31.03.2018 à 15:05

France Loisirs biffe 450 emplois en France

Distribution

Le club de livres, affecté par un secteur de l'édition en difficulté, prévoit de supprimer plus du quart de ses effectifs dans l'Hexagone, soit 450 emplois sur 1800.

France Loisirs durement touché par la crise qui frappe le secteur de l'édition.

France Loisirs durement touché par la crise qui frappe le secteur de l'édition.

DR/photo d'illustration

«C'est une mesure d'urgence nécessaire pour trouver une solution de sortie de crise», a déclaré le patron Adrian Diaconu, très ému, indiquant que «toutes les solutions ont été recherchées avant d'arriver» à ce plan de sauvegarde de l'emploi (PSE).

Le PSE concerne France Loisirs ainsi que ses filiales services (centres d'appel, logistique, informatique, etc), a-t-il précisé.

La société, filiale du groupe Actissia, a été placée en redressement judiciaire le 1er décembre 2017 à sa demande par le tribunal de commerce de Paris, compte tenu de l'impossibilité de lever les fonds nécessaires «à l'achèvement de sa transformation».

Six mois de sursis

Le tribunal de commerce de Paris lui a alors octroyé une période d'observation de six mois, afin de poursuivre la recherche de partenaires ou de financements.

«Aucun partenaire n'a été identifié depuis le début de la procédure. Mais depuis trois semaines nous avons identifié un éventuel partenaire qui exerce dans les domaines de l'internet, des arts et des médias», a encore expliqué M. Diaconu, directeur général d'Actissia.

Le groupe, fondé en 1970, propose notamment à ses adhérents une sélection de livres à des prix réduits. Mais depuis quelques années, il subit de plein fouet la crise du secteur de l'édition, et notamment la concurrence du géant américain Amazon.

Ventes divisées par deux

Son chiffre d'affaires a été divisé par près de deux en cinq ans, selon le directeur général. Il s'élevait à environ 187 millions d'euros (220 millions de francs) en 2017, contre 214 millions un an auparavant.
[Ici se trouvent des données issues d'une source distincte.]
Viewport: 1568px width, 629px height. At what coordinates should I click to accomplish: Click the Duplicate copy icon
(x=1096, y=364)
Il a également été lesté par un modèle «complètement déréglé», avec notamment une diversification «hasardeuse en 2013 dans le domaine des cosmétiques qui a abîmé son fonds de commerce», a souligné son patron.
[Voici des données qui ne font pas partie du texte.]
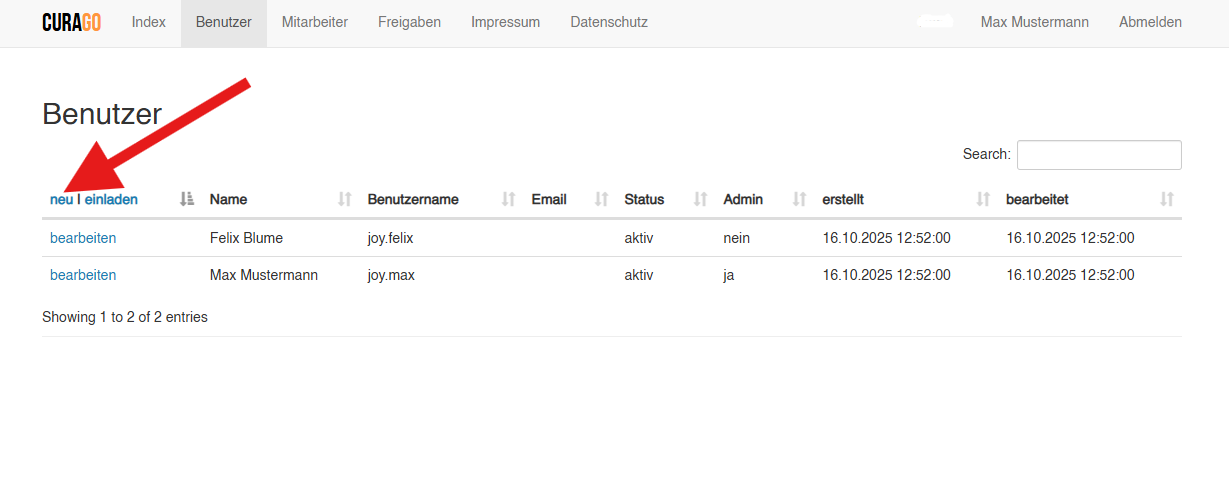Go to the Mitarbeiter page
The height and width of the screenshot is (478, 1229).
(314, 22)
Arrivé en mars 2015 à la tête d'un groupe alors en «état de liquidation», il a lancé un plan de transformation, recentrant l'activité autour de son coeur de métier, le livre, et investi 20 millions d'euros à titre personnel.

«Malheureusement, toute cette transformation a été difficile», a-t-il déploré. Mais «je ne lâcherai pas jusqu'à ce que je trouve une solution», a-t-il insisté. Le groupe, un temps propriété du groupe allemand Bertelsmann puis de l'américain Najafi Companies, compte 180 points de vente en France.